▶ Work instructions: The reply has to contain each record exactly as written.

▶ Stored data:
=====

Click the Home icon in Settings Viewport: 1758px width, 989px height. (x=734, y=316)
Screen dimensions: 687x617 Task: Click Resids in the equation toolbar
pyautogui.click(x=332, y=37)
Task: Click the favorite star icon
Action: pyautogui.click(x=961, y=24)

=====

▶ Answer to this task:
Click the Home icon in Settings Viewport: 1758px width, 989px height. (x=734, y=316)
Screen dimensions: 687x617 Task: Click Resids in the equation toolbar
pyautogui.click(x=332, y=37)
Task: Click the favorite star icon
Action: pyautogui.click(x=961, y=24)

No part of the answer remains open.